Wael Kodeih et Randa Mirza #fiche

Randa Mirza

Qui est Randa Mirza, l’œil rebelle ?

Randa Mirza, photographe et artiste visuelle (Beyrouth, Liban)

Artiste protéiforme cultivant la discrétion, Randa Mirza se définit volontiers comme « construite sur une dualité ». Depuis cette dualité, perceptible dans le choix d’un entre-deux entre les deux villes méditerranéennes de Beyrouth et Marseille autant que dans son rapport aux normes genrées, Randa Mirza explore un univers sans frontières.
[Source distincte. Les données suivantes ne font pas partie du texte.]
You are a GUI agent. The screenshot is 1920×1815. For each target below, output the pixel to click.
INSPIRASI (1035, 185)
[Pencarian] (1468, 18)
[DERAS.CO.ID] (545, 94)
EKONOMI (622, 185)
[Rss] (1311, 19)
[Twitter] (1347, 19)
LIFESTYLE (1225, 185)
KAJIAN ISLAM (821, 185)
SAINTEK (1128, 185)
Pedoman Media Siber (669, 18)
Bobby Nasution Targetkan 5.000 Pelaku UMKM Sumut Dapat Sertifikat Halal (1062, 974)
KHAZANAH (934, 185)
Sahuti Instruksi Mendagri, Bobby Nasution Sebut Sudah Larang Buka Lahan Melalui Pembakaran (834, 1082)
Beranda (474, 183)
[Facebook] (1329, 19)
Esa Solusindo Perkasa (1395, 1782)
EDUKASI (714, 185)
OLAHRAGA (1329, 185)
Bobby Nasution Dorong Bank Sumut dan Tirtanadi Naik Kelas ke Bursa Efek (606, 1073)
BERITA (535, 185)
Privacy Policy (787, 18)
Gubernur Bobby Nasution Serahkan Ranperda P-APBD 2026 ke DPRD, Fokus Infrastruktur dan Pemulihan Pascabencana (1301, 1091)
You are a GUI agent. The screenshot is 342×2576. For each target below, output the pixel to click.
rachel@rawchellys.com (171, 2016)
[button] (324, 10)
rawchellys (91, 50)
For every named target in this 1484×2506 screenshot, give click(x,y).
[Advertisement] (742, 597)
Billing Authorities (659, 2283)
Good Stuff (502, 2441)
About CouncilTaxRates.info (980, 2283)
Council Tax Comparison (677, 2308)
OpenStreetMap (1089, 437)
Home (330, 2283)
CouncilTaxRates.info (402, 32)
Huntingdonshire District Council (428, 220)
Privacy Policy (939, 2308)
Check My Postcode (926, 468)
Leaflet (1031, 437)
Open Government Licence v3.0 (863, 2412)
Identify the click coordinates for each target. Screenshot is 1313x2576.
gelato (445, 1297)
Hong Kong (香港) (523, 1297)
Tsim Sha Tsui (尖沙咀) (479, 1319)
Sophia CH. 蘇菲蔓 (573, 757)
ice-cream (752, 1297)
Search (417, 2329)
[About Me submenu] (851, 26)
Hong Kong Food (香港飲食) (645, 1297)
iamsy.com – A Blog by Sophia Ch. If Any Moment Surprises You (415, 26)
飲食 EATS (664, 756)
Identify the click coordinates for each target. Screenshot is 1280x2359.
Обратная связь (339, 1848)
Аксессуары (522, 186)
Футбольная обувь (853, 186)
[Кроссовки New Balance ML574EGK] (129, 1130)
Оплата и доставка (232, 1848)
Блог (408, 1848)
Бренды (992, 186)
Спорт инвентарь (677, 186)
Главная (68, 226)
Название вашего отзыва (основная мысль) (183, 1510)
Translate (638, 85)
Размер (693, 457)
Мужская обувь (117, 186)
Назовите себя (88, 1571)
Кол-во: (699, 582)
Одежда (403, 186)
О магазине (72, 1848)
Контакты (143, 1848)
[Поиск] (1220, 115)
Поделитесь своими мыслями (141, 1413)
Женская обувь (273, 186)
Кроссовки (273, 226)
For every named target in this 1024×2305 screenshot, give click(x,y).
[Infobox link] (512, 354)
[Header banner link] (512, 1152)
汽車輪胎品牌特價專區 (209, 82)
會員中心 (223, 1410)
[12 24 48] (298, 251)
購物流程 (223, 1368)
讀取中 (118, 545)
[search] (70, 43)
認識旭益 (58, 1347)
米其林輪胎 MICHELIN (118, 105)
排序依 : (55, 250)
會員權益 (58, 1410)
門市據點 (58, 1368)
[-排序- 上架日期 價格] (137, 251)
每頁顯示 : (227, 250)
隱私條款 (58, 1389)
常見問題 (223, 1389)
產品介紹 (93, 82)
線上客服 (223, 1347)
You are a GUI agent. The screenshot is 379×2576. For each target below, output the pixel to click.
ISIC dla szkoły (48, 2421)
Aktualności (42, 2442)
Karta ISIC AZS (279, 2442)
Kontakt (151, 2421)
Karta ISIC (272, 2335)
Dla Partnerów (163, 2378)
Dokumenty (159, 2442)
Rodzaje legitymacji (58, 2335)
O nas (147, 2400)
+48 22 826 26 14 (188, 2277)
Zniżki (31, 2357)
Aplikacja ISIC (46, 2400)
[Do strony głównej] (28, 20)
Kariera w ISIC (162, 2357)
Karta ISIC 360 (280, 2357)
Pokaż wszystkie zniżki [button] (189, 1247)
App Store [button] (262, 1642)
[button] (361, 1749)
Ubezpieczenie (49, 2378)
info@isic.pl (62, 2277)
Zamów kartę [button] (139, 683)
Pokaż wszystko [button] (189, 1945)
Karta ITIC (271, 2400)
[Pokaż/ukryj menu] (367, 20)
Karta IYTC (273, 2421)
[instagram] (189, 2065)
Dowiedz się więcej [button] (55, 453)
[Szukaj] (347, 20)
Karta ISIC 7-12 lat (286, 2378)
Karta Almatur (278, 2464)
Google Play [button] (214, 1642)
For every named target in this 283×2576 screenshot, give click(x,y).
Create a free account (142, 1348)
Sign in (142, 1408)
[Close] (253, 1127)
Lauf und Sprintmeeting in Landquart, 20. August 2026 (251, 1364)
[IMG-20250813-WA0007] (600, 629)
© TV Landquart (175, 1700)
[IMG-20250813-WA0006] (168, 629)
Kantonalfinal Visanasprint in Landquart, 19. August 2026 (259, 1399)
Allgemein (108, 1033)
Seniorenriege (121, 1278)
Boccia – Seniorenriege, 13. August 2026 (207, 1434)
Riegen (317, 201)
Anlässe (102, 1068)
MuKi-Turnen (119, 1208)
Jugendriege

L’artiste a le goût de l’image et s’oriente très vite vers la photographie ; elle la met en œuvre sous différentes formes, de la photographie artistique au photojournalisme. Sa pratique est inspirée par la situation politique du Proche-Orient. Ainsi, dans sa série Parallel universes, elle intègre avec cynisme, à des photos de la guerre civile libanaise ou de la guerre de 2006, des « spectateurs » inattendus, n’hésitant pas à s’introduire elle-même dans ces photos du passé.

Particulièrement attentive aux thèmes de la mémoire et de son effacement, elle porte un regard aiguisé sur son environnement natal. Dans sa série Beirutopia, elle s’intéresse à l’avenir de Beyrouth en posant son regard sur le boom de la construction immobilière post-guerre civile. En utilisant des images virtuelles qu’elle place dans leur environnement réel avec des effets de cadrage et de superposition, Randa Mirza interroge la place des habitants dans une ville en proie à une forte spéculation immobilière, et dénonce un urbanisme qui en efface l’histoire et tente de cacher ses blessures.

Critique, elle l’est aussi face aux normes que tente d’imposer la société en cantonnant le genre à une définition étroite. Une thématique qu’elle interroge dans sa série On Sex and Gender, très commentée lors de son exposition au Beirut Art Center en 2013. Grâce à différentes technologies, l’artiste y a modifié le corps nu de ses modèles au point d’abolir la notion de sexes féminin et masculin.

Adepte de l’appareil photo comme des outils numériques, Mirza développe une pratique pluridisciplinaire où elle mise sur un travail en profondeur à la fois visuelle et historique. De cette pratique est née El-Zohra n’est pas née en un jour, série de dioramas – des dispositifs de présentation en 3D – qui s’attachent à un pan de l’histoire antéislamique. L’artiste raconte l’histoire de mythes arabes d’avant l’islam, pour pousser les spectateurs à réfléchir à la place qu’occupent ces légendes oubliées dans leur imaginaire collectif.

C’est en hommage à une mythologie plus contemporaine, faite de déesses et de dieux de la musique, que Randa Mirza collabore avec Waël Kodeih. Leurs deux projets aux sonorités électro-arabes intitulés Love and Revenge et Glory & Tears rendent hommage au cinéma égyptien et explorent l'hétérogénéité des musicalités arabes. C’est en travaillant sur des images d’archives qu’elle revisite et transfigure que Randa Mirza met en lumière cet héritage, dont les femmes sont les héroïnes.